Assignment = If a line in the material below has the string "Task", copy it out.
Top of Dataset records
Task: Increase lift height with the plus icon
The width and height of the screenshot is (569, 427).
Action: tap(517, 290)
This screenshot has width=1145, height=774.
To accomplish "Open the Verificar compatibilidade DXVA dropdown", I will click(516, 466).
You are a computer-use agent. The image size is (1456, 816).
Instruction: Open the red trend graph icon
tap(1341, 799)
Bottom of Dataset records
Top of Dataset records
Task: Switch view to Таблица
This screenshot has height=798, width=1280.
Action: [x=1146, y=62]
Bottom of Dataset records
Response to this exercise =
Task: Increase lift height with the plus icon
Task: Switch view to Таблица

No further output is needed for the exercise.